Bitboards ?: still confused where the time savings is

Discussion of chess software programming and technical issues.

Moderator: Ras

Mergi
Posts: 127
Joined: Sat Aug 21, 2021 9:55 pm
Full name: Jen

Re: Bitboards ?: still confused where the time savings is

Post by Mergi »

dangi12012 wrote: Sat Nov 06, 2021 2:47 pm
What the huge advantage is: When you change N squares in a mailslot you have to index every square sequentially. When you change N squares in a bitboard it is a single x64 instruction.
That allowes move pruning and check evasion and pins - and nasty pins like the horizontal EP pins to never take more than 2 instructions to be resolved. And all that with less space and time compared to arrays.

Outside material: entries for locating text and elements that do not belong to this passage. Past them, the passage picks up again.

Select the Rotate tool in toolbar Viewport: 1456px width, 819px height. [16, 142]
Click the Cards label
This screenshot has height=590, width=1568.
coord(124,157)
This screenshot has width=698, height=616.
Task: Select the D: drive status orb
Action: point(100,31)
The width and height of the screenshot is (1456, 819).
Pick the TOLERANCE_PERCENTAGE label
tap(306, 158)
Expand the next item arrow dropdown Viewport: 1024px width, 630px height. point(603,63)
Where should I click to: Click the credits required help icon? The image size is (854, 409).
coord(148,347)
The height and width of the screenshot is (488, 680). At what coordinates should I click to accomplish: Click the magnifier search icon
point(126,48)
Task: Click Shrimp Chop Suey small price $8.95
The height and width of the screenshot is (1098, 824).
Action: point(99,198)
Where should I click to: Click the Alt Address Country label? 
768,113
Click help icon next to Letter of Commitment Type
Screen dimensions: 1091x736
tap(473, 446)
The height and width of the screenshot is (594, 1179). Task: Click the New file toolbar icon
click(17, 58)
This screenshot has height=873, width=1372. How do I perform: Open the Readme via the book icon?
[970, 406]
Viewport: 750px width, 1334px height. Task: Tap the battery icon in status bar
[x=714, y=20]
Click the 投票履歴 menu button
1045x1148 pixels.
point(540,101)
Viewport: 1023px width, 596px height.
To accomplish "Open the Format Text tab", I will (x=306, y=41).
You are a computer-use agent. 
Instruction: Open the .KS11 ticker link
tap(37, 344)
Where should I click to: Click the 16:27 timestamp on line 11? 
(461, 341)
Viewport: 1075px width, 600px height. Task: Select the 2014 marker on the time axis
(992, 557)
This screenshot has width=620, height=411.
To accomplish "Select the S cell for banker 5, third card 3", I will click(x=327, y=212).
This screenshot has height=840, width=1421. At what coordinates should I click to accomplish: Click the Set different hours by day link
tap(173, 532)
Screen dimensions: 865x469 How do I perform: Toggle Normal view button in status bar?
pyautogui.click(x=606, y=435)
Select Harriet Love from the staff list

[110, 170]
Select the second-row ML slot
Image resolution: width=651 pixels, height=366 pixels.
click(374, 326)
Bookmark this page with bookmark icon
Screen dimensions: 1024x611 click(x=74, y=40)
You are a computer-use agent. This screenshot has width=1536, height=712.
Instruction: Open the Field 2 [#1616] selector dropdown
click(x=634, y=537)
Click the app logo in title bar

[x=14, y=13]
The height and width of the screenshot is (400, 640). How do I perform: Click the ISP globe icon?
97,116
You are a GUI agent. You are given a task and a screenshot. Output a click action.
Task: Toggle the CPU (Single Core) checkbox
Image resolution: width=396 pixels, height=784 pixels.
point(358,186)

Not that its useful but my prime example is : Moving all 8 pawns up one rank on an empty board:

Code: Select all

Wpawns <<= 8;
Checking how many are ready to be promoted now:

Code: Select all

int promo = BitCount(WPawns & LastRank);
Now how would that look in mailslot? I am asking because I am sure it would be more than 3 instructions long for 8 pawns and 8 checks for all 8 promotion squares :)
The code you provided is like the absolute basics of any bitboard engine. The slow part is generating and storing the moves. I would be very curious if you could go into more detail about how you are able to avoid that and perhaps provide some pseudo code as well.

Code: Select all

// after generating the possible_moves bitboard with one or two instructions, this is the slow part
while(possible_moves) {
	Square to_square = PopLsb(possible_moves);
	Square from_square = to_square - push_dir;
	PutMoveToList(to_square, from_square);
}
I mean even in your pseudo code you use "WPanws" bitboard, so you probably have a bitboard for each piece? Then if a capture occurs, you still need to remove a piece from the corresponding bitboard, so it's really not just as simple as piece ^= (from | to) , but you also need to take the captured piece away using something like bitboards_array[captured_piece_type] ^= to_square. In mailbox you might not even need to do that, as moving the piece will overwrite whatever piece is on the destination square in the array.
dangi12012
Posts: 1062
Joined: Tue Apr 28, 2020 10:03 pm
Full name: Daniel Infuehr

Re: Bitboards ?: still confused where the time savings is

Post by dangi12012 »

Mergi wrote: Sat Nov 06, 2021 4:04 pm
dangi12012 wrote: Sat Nov 06, 2021 2:47 pm
What the huge advantage is: When you change N squares in a mailslot you have to index every square sequentially. When you change N squares in a bitboard it is a single x64 instruction.
That allowes move pruning and check evasion and pins - and nasty pins like the horizontal EP pins to never take more than 2 instructions to be resolved. And all that with less space and time compared to arrays.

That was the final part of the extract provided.